Photo by Chuck Stewart, Aretha Franklin, 1967
Photo by Chuck Stewart, Aretha Franklin, 1967

You might not know you know him, but you know him.

Chuck Stewart’s photographs grace the covers of at least 2,000 albums, by his count. That’s his work on Albert Ayler’s Love Cry, Gil Scott-Heron’s The Revolution Will Not Be Televised, Art Blakey & the Jazz Messengers’ Three Blind Mice. And so, although he’s a visual artist, it’s music fans who know him best.

Over the course of a 70-year career, Stewart shot everything from atom bomb tests to nudes, but it was his work in the jazz world of the ’60s and ’70s that dominated. Now an exhibition of his photos is coming to Orlando’s Snap Space gallery. “Eye of an Era” opened last week and will remain on view through July 27.

==============================

» Written request a
Transcribe the records exactly, from their first line through the line that contains "[x=263, y=31]".

» Data for processing
==============================

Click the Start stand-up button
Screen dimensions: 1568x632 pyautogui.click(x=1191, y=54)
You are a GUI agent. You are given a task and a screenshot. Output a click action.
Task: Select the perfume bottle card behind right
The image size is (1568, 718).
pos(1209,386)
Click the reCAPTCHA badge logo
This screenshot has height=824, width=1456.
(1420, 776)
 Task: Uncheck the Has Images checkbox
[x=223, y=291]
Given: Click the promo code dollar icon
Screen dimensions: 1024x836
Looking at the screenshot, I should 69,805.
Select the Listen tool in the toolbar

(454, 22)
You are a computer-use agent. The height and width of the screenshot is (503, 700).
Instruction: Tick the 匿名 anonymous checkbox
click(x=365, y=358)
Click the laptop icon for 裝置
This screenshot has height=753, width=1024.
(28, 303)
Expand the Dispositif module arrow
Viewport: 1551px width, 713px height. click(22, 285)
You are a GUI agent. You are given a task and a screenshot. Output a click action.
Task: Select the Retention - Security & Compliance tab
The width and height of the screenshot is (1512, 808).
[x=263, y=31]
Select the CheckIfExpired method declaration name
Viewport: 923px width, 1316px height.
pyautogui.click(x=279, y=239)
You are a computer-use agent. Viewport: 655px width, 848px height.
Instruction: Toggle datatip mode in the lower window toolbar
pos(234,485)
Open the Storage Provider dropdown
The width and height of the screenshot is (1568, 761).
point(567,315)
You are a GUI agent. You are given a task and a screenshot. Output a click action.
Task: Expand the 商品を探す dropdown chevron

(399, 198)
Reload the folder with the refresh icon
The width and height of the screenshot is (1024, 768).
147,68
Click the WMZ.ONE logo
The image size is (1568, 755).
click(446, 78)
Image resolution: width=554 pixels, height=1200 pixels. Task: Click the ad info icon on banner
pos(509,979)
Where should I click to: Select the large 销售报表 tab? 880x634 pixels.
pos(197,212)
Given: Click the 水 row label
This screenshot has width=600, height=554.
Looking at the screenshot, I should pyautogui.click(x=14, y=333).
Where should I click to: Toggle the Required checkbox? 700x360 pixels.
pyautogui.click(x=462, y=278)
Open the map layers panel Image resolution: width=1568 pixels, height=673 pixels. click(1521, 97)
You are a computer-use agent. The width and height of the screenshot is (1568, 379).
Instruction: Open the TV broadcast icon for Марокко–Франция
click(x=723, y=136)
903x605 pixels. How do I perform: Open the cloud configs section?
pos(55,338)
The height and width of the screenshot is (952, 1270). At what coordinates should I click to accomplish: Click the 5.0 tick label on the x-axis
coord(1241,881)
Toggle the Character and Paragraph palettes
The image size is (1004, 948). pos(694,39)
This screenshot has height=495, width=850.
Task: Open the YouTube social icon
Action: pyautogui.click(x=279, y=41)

==============================

» Written request b
Restate word for word the stretch of the passage on Chuck Stewart from "Over the course" through "through July 27.".

» Exercise output a
Click the Start stand-up button
Screen dimensions: 1568x632 pyautogui.click(x=1191, y=54)
You are a GUI agent. You are given a task and a screenshot. Output a click action.
Task: Select the perfume bottle card behind right
The image size is (1568, 718).
pos(1209,386)
Click the reCAPTCHA badge logo
This screenshot has height=824, width=1456.
(1420, 776)
 Task: Uncheck the Has Images checkbox
[x=223, y=291]
Given: Click the promo code dollar icon
Screen dimensions: 1024x836
Looking at the screenshot, I should 69,805.
Select the Listen tool in the toolbar

(454, 22)
You are a computer-use agent. The height and width of the screenshot is (503, 700).
Instruction: Tick the 匿名 anonymous checkbox
click(x=365, y=358)
Click the laptop icon for 裝置
This screenshot has height=753, width=1024.
(28, 303)
Expand the Dispositif module arrow
Viewport: 1551px width, 713px height. click(22, 285)
You are a GUI agent. You are given a task and a screenshot. Output a click action.
Task: Select the Retention - Security & Compliance tab
The width and height of the screenshot is (1512, 808).
[x=263, y=31]

» Exercise output b
Over the course of a 70-year career, Stewart shot everything from atom bomb tests to nudes, but it was his work in the jazz world of the ’60s and ’70s that dominated. Now an exhibition of his photos is coming to Orlando’s Snap Space gallery. “Eye of an Era” opened last week and will remain on view through July 27.